Whether baking your first loaf of bread or building a PC from scratch, there’s nothing like a good YouTube video to guide you through the process. But as helpful as step-by-step YouTube how-tos can be, I’ve often wished for a written guide to go along with the video — something that gives me an overview of the entire process and helps me jump back to a previous step.
Enter Gemini, which has the native ability to watch and summarize YouTube videos. If you didn’t already know, you can ask Gemini to summarize any YouTube video by feeding it the URL. (ChatGPT can’t “watch” YouTube videos without third-party tools, and Claude will simply ask you to cut-and-paste a transcript.)
Even better, you can also get Gemini to extract and write out the steps from a how-to video, complete with linked time stamps. All you need is the right prompt.
To be clear, I’m not suggesting you use this prompt to replace a YouTube how-to; instead, the idea here is to create a text supplement that makes it easier to follow along during a stressful DIY project, whether you’re kneading dough or juggling PC components.
Here’s the prompt (crafted by Claude after a fair amount of back-and-forth with me):
Watch this YouTube video: [URL]
Create a step-by-step guide based on what’s actually shown and said.
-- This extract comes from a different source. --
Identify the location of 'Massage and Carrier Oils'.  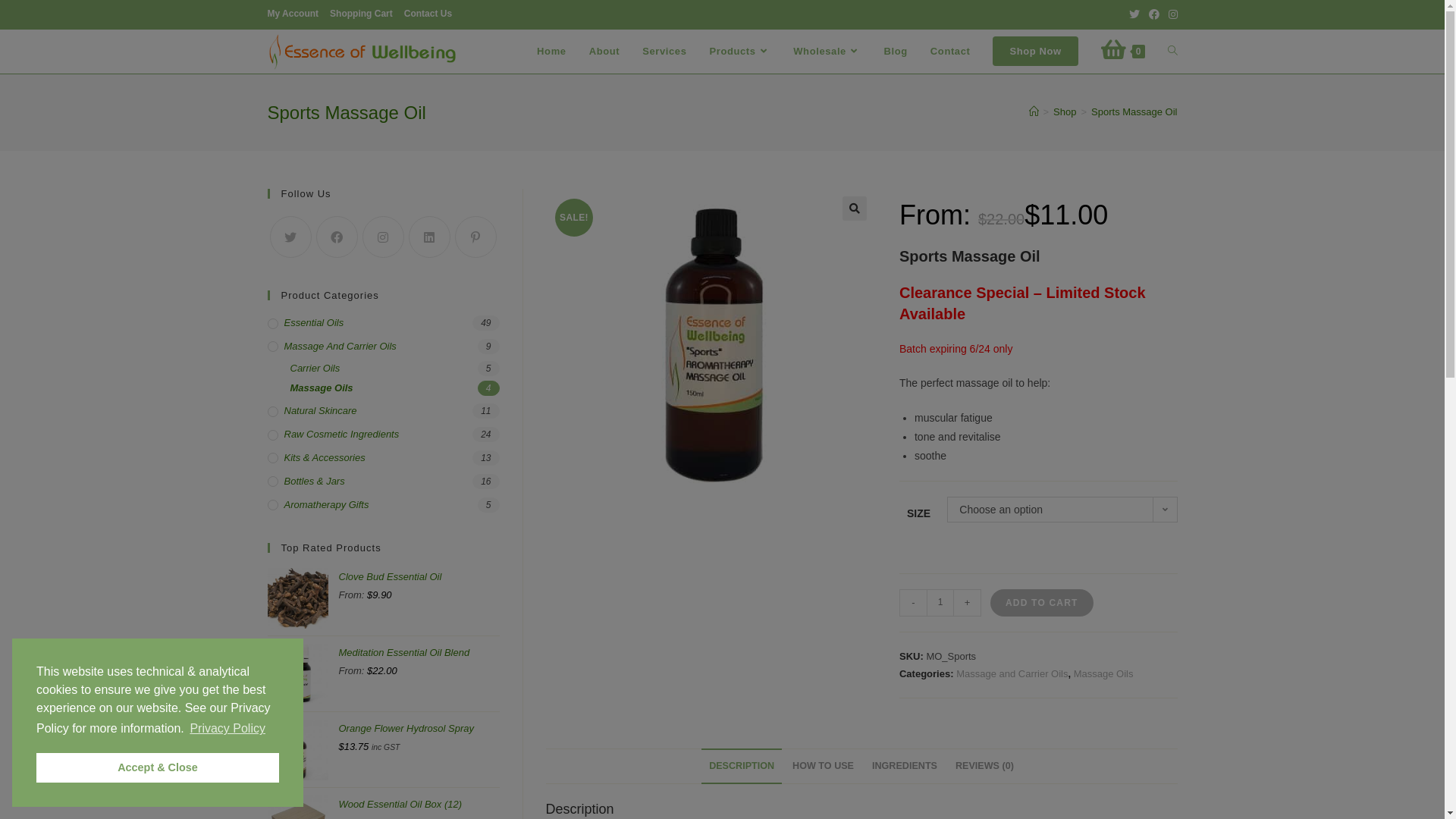
(956, 673).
Start with a Materials/Tools List — every tool, ingredient, setting, or material mentioned or shown before or during the process.
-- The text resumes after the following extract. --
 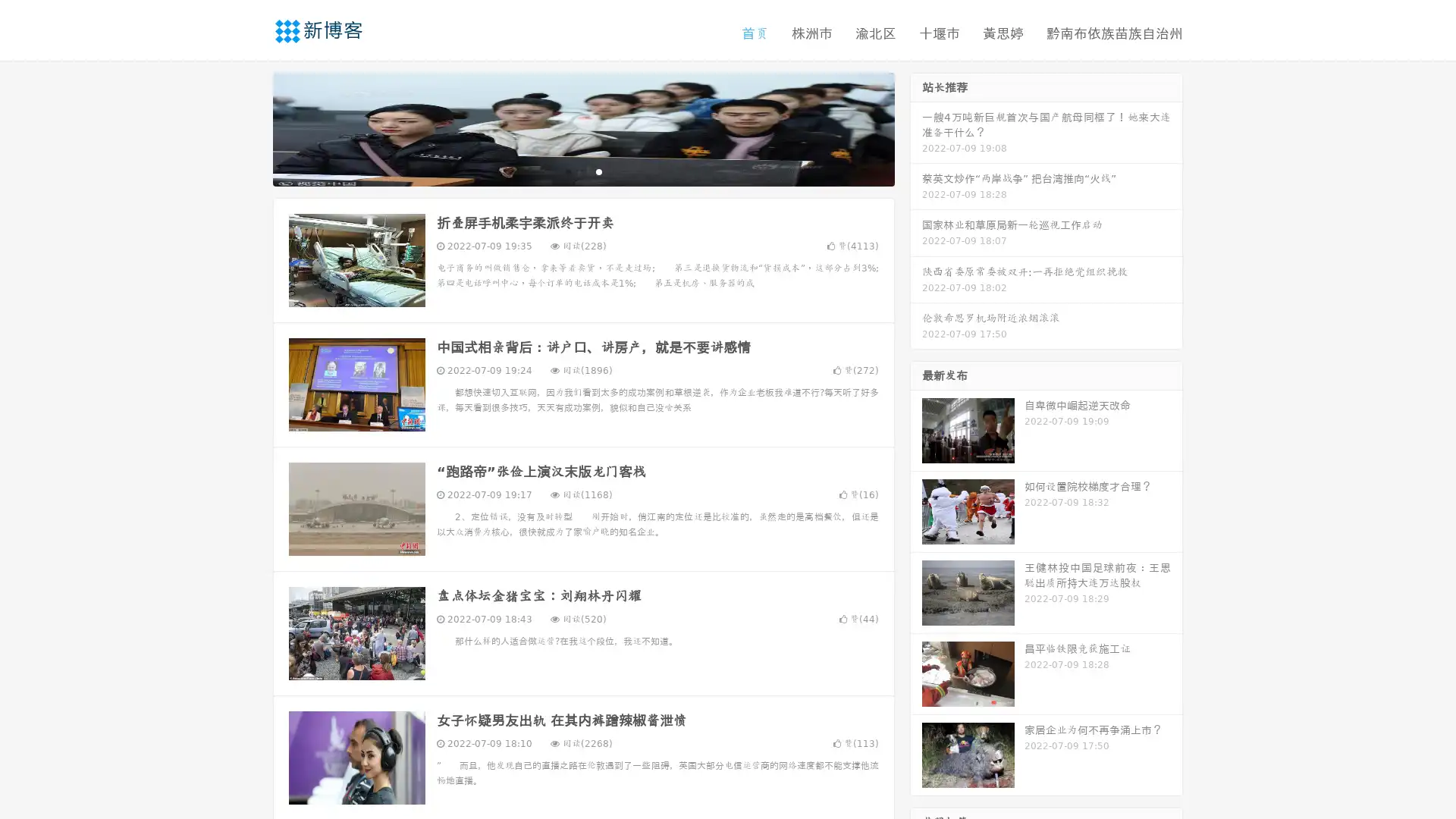 What do you see at coordinates (250, 127) in the screenshot?
I see `Previous slide` at bounding box center [250, 127].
Then, for each step: give it a number, write a short action-oriented title, then describe exactly what to do using only what the video demonstrates. Include timestamps. If the presenter mentions a specific tool, setting, ingredient, measurement, or material, include it. Where the presenter explains the reason for a step, include that reasoning too. Don’t add context, tips, or advice that isn’t in the video — just document what’s there.
Finally, add a credit for the content creator’s YouTube channel and provide the URL for the actual YouTube video.
This prompt does a few key things, starting with giving you a list of tools, parts, and/or ingredients up front. It also encourages Gemini to write out the steps without embellishment or inventing its own steps, while also adding linked timestamps that allow you to quickly jump to the correct spot in the YouTube video. The prompt also directs Gemini to credit the YouTube creator.
I’d suggest running the prompt using Gemini’s “Fast” (or “Flash”) mode for shorter videos (less than five minutes) or “Pro” for longer videos, particularly those that involve more than a dozen steps. The “Thinking” version of Gemini probably isn’t the right choice here, as we’re trying to extract information from a source rather than solve a complex math or programming problem.
Finally, this prompt demonstrates how we keep humans in the loop — namely, by putting AI in the middle of the process, with human YouTube creators at the beginning and those of us performing the actual DIY work at the end.